The needs of plants vary, and some do better with one of the methods above over the others. For example, tomatoes need to be started in flats; beans need to be direct seeded into beds; and for most of our herbs we buy the starter plants.
For an idea about what particular plants we start in flats vs. direct seeding into beds, see our post Yesss!! Fall Planting, Part I. About half or more of our seedlings are started in flats, so here is some info and tips for using this method:
Planting seeds in flats for transplanting later
Our soil mixture is so vital to the success of the seedling. We have tried many different combinations, following advice of experts over the years, and based upon our experience, this is what we now use. Thoroughly mixed together:
- 48% homemade compost
- 48% peat
- 4% worm castings (very potent & very expensive, so it’s used sparingly)
See our post How Do We Prepare the Soil for Planting? for more info on the above ingredients.
Steps for Planting:
- Once the potting soil is thoroughly mixed, the trays (we call “flats”) are filled up loosely, not packed. They can be watered in advance of planting if desired (we typically don’t).
- Seeds are planted, usually two per cell, and covered with a thin layer of soil. The depth of planting depends upon the seeds, per packet instructions. A general rule of thumb is that a seed should be planted at the depth of its diameter size. So tiny seeds are planted very near the surface, larger seeds go deeper.
- We are careful to label the rows of our seedlings, with the name and variety of the crop, date of seed planting, and seed company. That way can track how the seeds did from that particular company, and reorder if we love the crop!
- The flats are thoroughly watered (with added microbes or organic fertilizer) and kept in a shady area until the seeds sprout, then they’re moved to a sunny area. I find nothing more exciting than seeing those tiny little sprouts pushing up through the soil – it’s like watching their birth!
- It is very important to keep the seedlings watered. Once or twice a day should suffice, depending on how dry they are (flats tend to dry out rather quickly due to the small size of the cells).

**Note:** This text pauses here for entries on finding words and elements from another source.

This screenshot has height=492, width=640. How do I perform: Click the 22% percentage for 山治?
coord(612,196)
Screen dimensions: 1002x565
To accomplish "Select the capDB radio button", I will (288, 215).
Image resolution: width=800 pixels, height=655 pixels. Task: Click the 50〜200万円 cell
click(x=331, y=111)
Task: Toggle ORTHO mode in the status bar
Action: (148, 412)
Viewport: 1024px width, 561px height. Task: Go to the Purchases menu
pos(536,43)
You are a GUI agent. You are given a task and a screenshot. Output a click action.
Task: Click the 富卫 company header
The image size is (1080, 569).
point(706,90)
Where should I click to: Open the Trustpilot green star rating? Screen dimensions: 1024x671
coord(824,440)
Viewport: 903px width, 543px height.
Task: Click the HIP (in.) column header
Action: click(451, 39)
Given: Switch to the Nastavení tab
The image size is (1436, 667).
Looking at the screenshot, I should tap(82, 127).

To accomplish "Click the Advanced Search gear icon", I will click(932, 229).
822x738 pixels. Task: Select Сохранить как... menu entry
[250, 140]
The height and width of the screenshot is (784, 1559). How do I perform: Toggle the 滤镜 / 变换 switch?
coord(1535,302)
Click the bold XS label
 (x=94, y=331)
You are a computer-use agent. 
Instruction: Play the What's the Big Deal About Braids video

- We also protect our flats from torrential rains by housing them on a table that is covered above with shade cloth. The cloth is pulled back to allow sun in as needed.
- After a few weeks, when the sprouts are growing well, they will need to be moved out of the small cells – as their root space and nutrition there will wane, and they may become “spindly.” We will either transplant the seedlings into 4 inch pots or directly into beds. This decision is based upon many factors: space in the beds, size and strength of the seedling, which plants do better (e.g. tomatoes) in pots for a while first, etc.
- If the seedlings go into 4 inch pots, the same care continues. Every two weeks we will fertilize them again to keep the nutrition of the soil up to par. When the time is right, they will be planted in a bed, and well on their way to becoming a mature, thriving and giving plant!